◆ EXTRAIT DE PAGE ◆
Alors que l’auteur de Rock my Religion – un documentaire sur le rock et les religions alternatives sans lequel Kim Gordon, son amie, confiera qu’elle n’aurait jamais cofondé Sonic Youth – a voulu donner forme, à Marseille, à « un terrain de jeux pour les gamins », il s’est au contraire livré, dans beaucoup de ses pavillons moins récents, à une vision critique et sociale de la ville. Dans le gymnase de la Cité radieuse, les maquettes présentées, restées à l’état de projet pour certaines d’entre elles, en témoignent. Ainsi de « Clinic for a Suburban Site » (1978), où la salle d’attente des patients est séparée de la pièce de consultation par une vitre semi-réfléchissante, alors qu’un grand miroir couvrant tout le mur du fond reflète le moindre mouvement dans les deux pièces et dans le ciel. Difficile de mieux passer au révélateur l’aspect « control freak » que Michel Foucault avait observé dans les cliniques.
Avec ses faux airs d’éternel adolescent, Graham, passionné de contre-culture, capable de transformer un skatepark en véritable expérience psychédélique, fin analyste de la culture pop dominante, d’une mauvaise foi parfois indécrottable quand il s’agit de juger ses confrères – Marcel Duchamp n’était pour lui qu’un simple « gigolo » -, sait aussi verser dans la parodie et la provocation. À l’image de son « Star of David » installée… en Autriche, ou de son pavillon « Yin/Yang » qui se paie avec un humour corrosif les œuvres zen et new-age de Bill Viola. Car la relation de Dan Graham à l’architecture et à l’art s’est aussi construite à travers les innombrables textes critiques qu’il a écrit, tout comme l’avaient fait d’autres artistes américains incontournables avant lui, Dan Flavin, Donald Judd ou Robert Smithson en tête.

◆ ÉNONCÉ ◆
Dans l'extrait sur Dan Graham, dans quelle salle de la Cité radieuse les maquettes sont-elles présentées ? Les entrées qui suivent n'ont aucun lien avec l'extrait.

Données enregistrées
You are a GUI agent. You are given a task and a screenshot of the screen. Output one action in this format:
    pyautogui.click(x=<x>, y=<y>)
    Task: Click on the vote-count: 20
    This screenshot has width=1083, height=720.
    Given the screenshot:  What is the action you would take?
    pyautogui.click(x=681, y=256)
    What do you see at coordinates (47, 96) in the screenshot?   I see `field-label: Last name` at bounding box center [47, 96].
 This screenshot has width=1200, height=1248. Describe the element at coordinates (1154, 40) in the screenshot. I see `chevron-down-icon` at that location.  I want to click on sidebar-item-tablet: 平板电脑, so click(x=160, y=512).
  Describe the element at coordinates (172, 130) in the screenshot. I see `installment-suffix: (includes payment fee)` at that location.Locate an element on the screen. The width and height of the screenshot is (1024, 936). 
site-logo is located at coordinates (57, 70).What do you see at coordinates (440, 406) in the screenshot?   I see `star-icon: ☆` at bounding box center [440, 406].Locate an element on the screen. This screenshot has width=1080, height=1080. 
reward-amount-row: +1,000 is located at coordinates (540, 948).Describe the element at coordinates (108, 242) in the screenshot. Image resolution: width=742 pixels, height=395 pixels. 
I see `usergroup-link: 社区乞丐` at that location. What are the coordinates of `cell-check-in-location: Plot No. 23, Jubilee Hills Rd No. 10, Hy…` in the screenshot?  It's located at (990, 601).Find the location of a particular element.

◆ RÉSULTAT DE L'EXERCICE ◆
Dans le gymnase de la Cité radieuse.